MANILA, Philippines - More and more Filipinos are saving in the formal banking sector as total bank deposits expanded 8.5 percent as of end-April this year, the Bangko Sentral ng Pilipinas (BSP) reported over the weekend.
The BSP said bank deposits reached P3.7 trillion as of end-April or P300 billion higher than the P3.4 trillion booked as of end-April last year.
“The continued growth in deposits reflected sustained depositor confidence in the banking system,” the central bank stressed.
It added that savings and time deposits remained the primary sources of funds for banks. Savings deposits accounted for nearly half of the funding base.
Data showed that savings deposits grew 10.8 percent while demand deposits expanded 12.9 percent. Time deposits posted a moderate growth of 1.3 percent.
The increase in deposits in the first four months of the year resulted in a robust expansion of the total resources of the country’s banking sector. Assets of banks went up 8.4 percent to P7 trillion as of end-April.
Universal and commercial banks accounted for almost 90 percent of the total resources of the banking system while thrift, rural and cooperative banks cornered the remaining 10 percent.
“The increase could be traced to the growth in currency and deposits, indicative of the public’s continued trust in the banking sector,” the BSP said.
The central bank said the Philippine banking system remained stable as lending, deposits and profitability helped sustain the industry’s healthy growth.

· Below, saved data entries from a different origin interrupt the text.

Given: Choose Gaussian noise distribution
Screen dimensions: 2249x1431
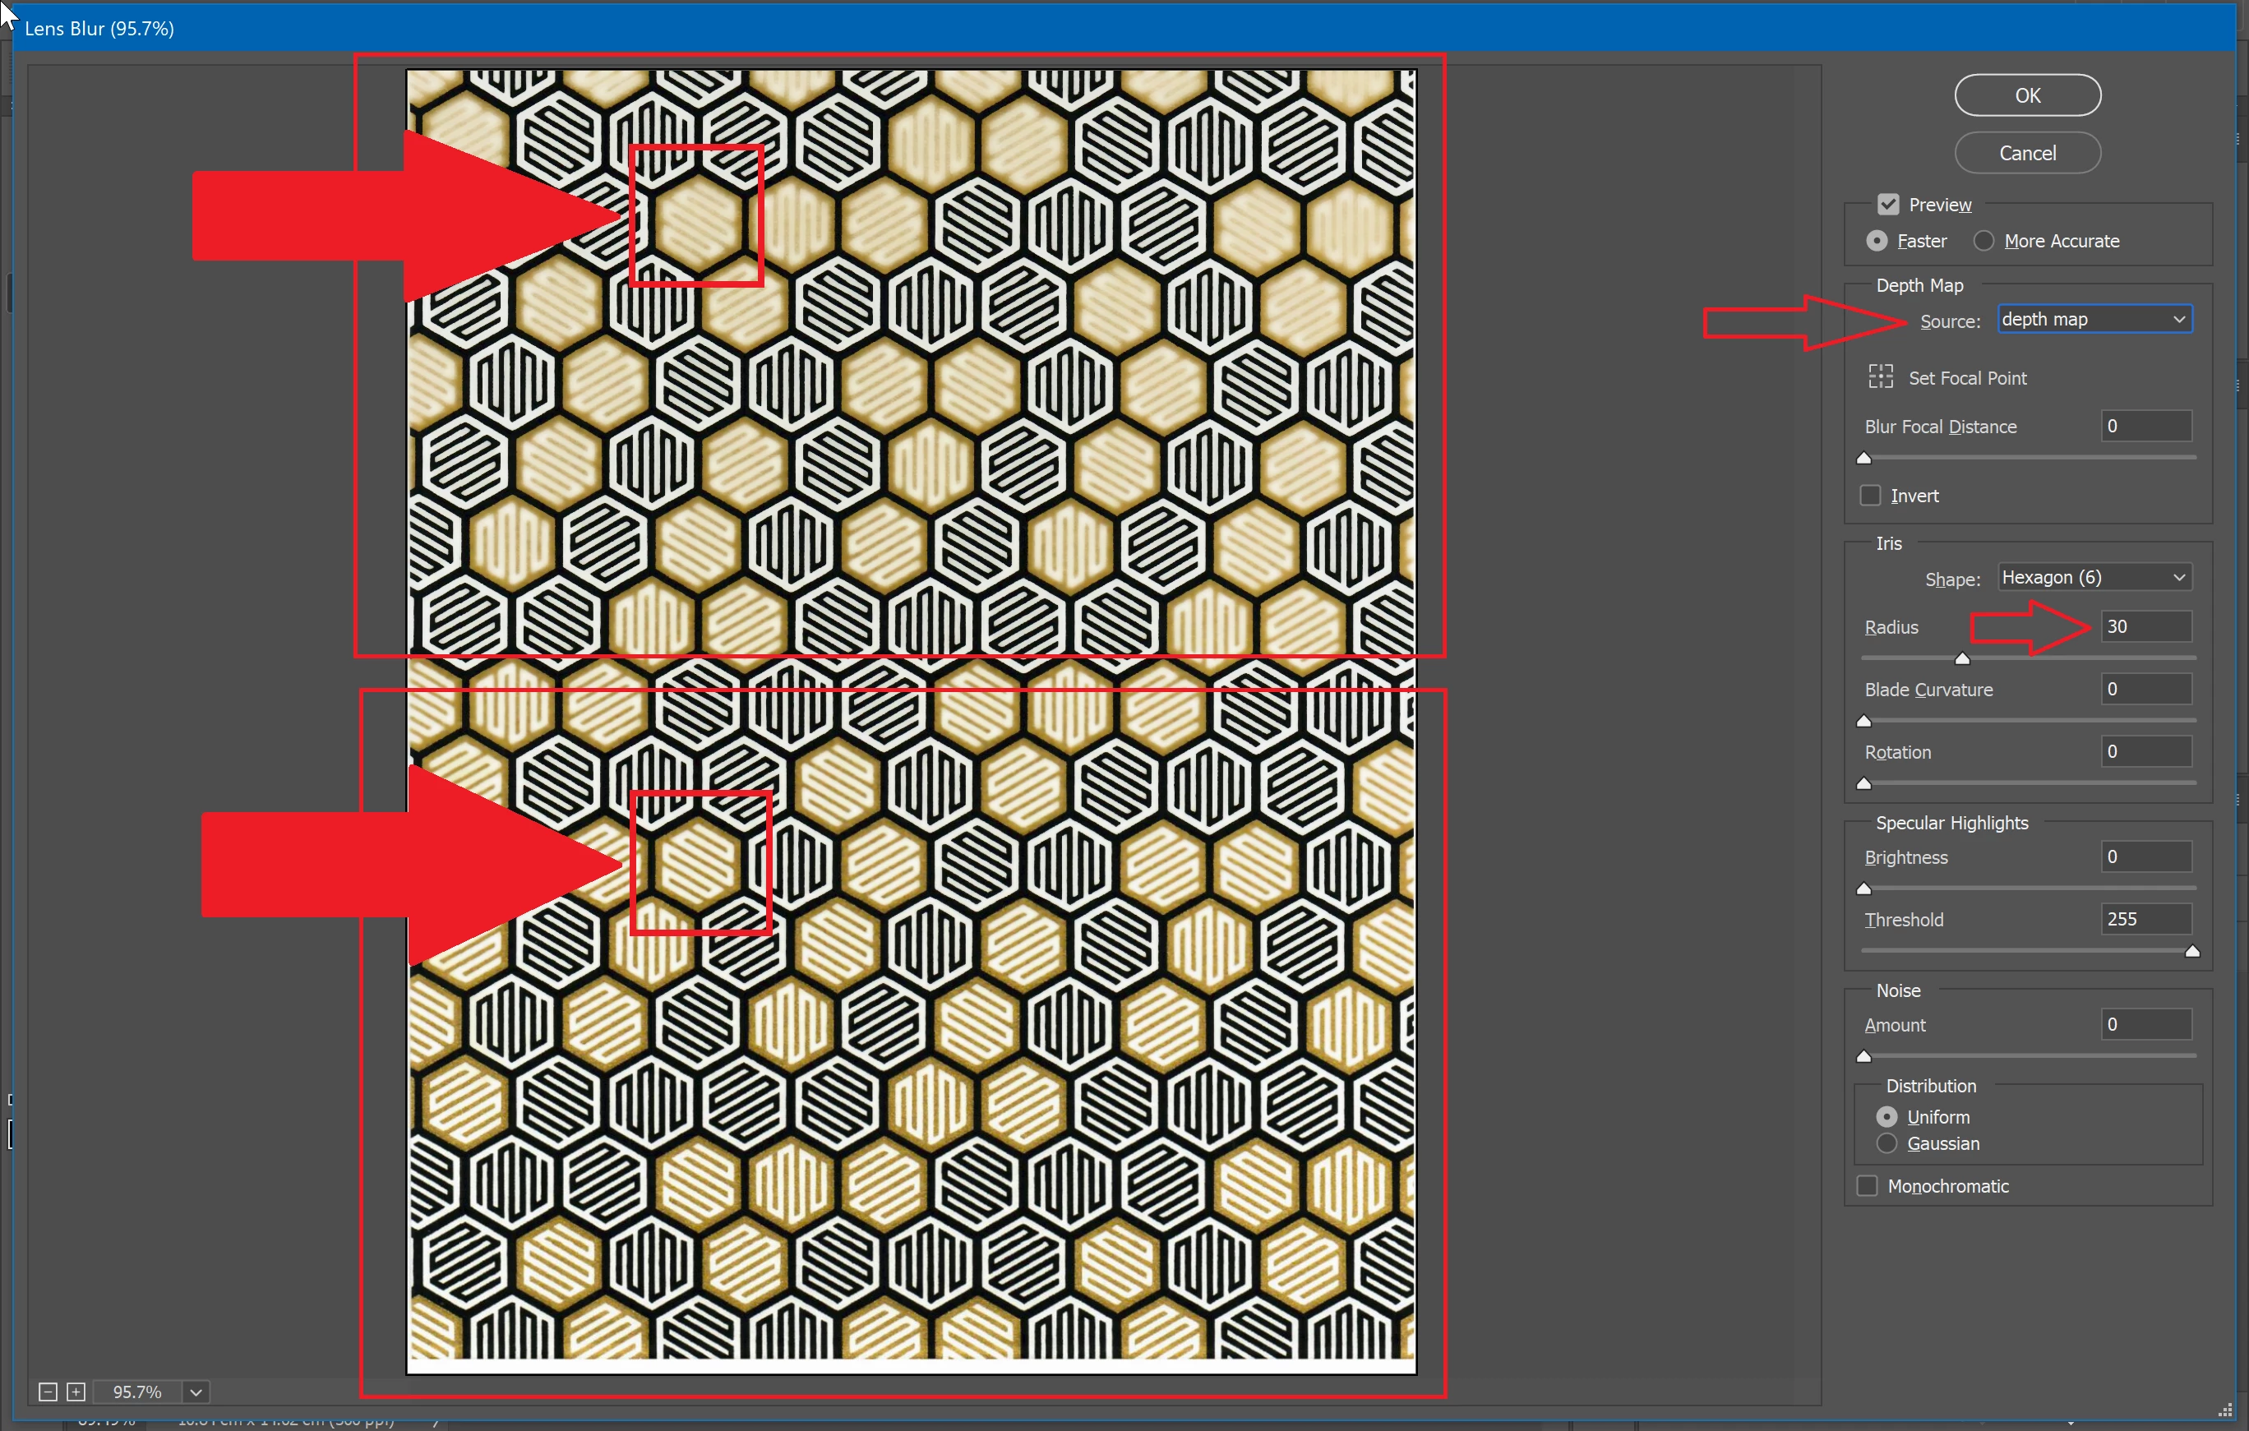Looking at the screenshot, I should click(x=1887, y=1143).
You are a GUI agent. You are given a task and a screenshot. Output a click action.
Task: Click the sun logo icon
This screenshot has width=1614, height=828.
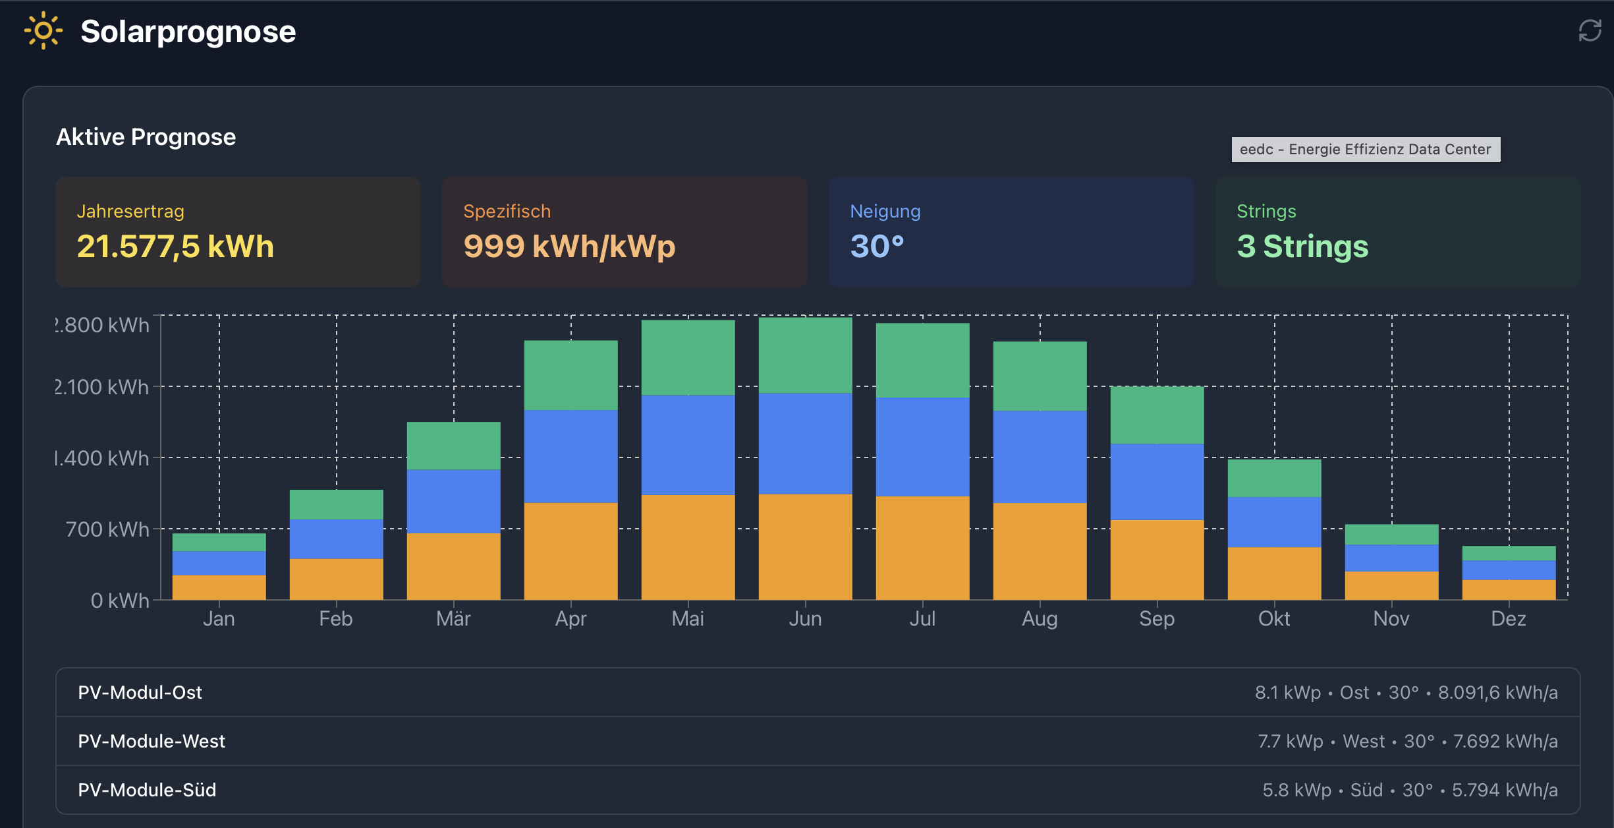[43, 30]
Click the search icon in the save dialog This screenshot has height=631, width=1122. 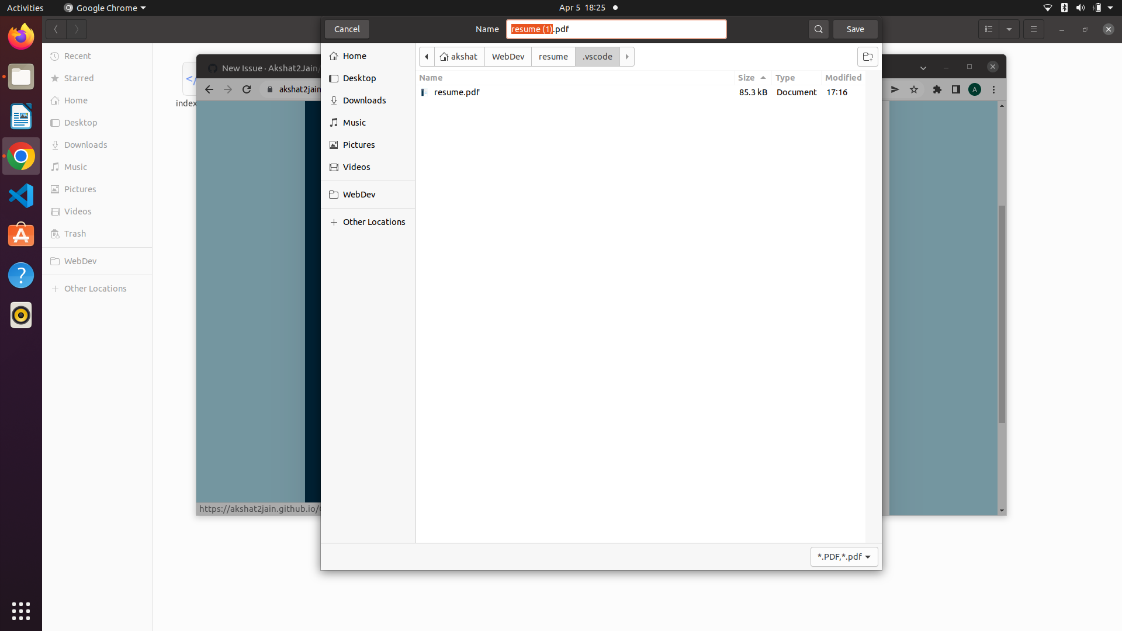(818, 29)
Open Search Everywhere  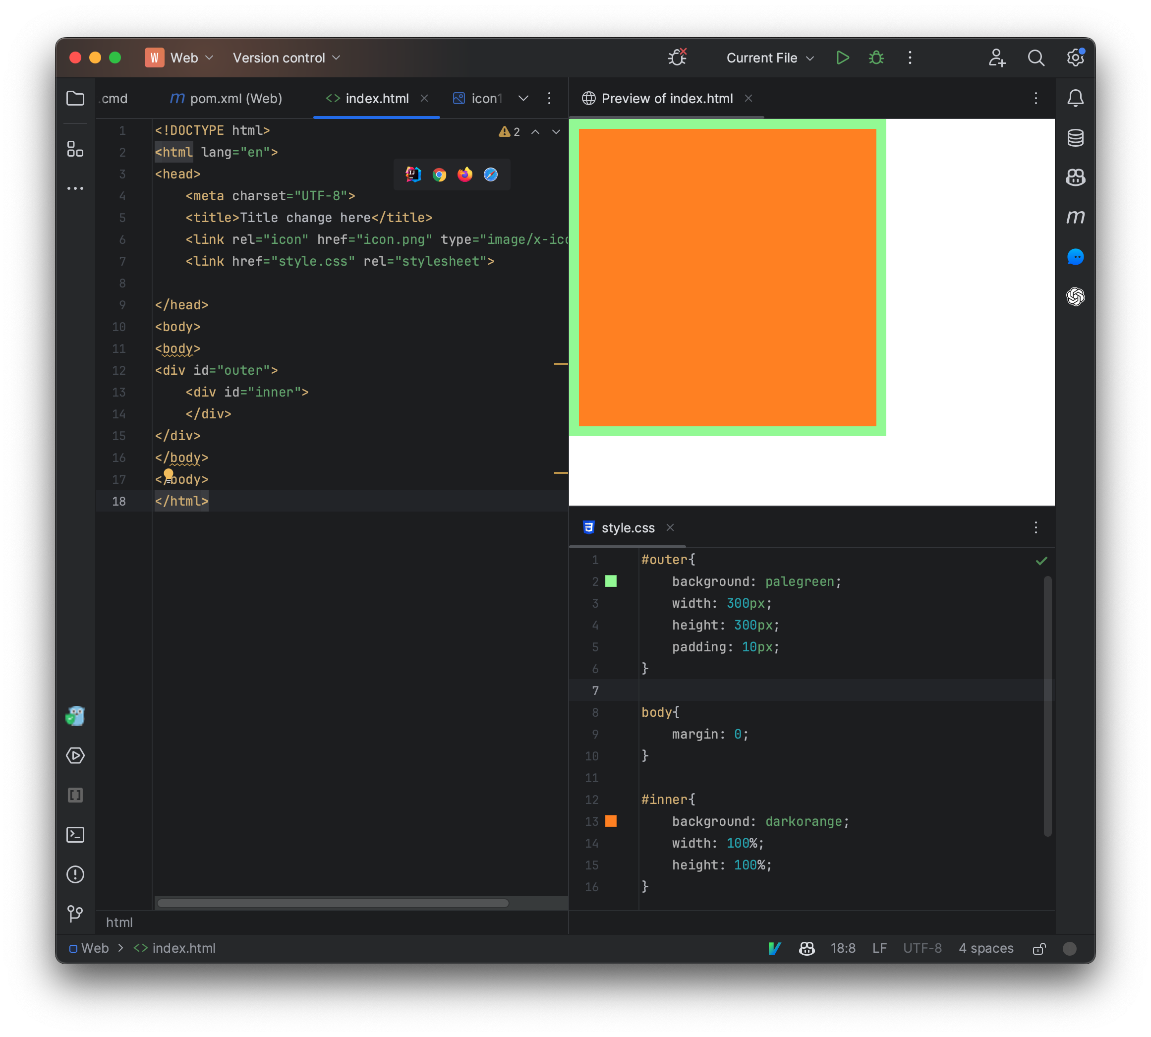(x=1036, y=58)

The BSP said banks operating in the Philippines are adequately capitalized, exceeding the 10 percent capital adequacy ratio (CAR) of the BSP and the eight percent international standard under the Basel Accord.
Latest data showed that CAR of the banking system remained healthy at 16.02 percent on solo basis and 16.97 percent on a consolidated basis as of end-December 2010. Similarly, the Tier 1 capital ratios of the banking system remained high at 13.64 percent on a solo basis and 13.69 percent on a consolidated basis.
The banking system’s CAR hardly moved from the last quarter’s 16.04 percent on a solo basis and 16.97 percent on a consolidated basis.
The CAR is a ratio of a bank’s capital to its risk and the central bank tracks this indicator to ensure that banks have the capability to absorb a reasonable amount of loss and that they are complying with their statutory capital requirements.
The total number of banks operating in the Philippines was reduced by 33 to 746 in the first quarter of the year, from 779 in the same quarter last year as the bank regulator stepped up its campaign against problematic banks while major players in the banking industry continued to consolidate.
Data showed that the number of universal and commercial banks was steady at 38 while the number of thrift banks was also unchanged at 73. However, the number of rural banks decreased to 635 in the first three months of the year compared to 667 in the same period last year and 647 as of end-2010 due primarily to the closure of weaker banks.
The BSP reported that the number of branches of universal and commercial banks, thrift banks, and rural banks increased by 240 to 8,124 in the first quarter of the year from 7,884 in the same period in last year.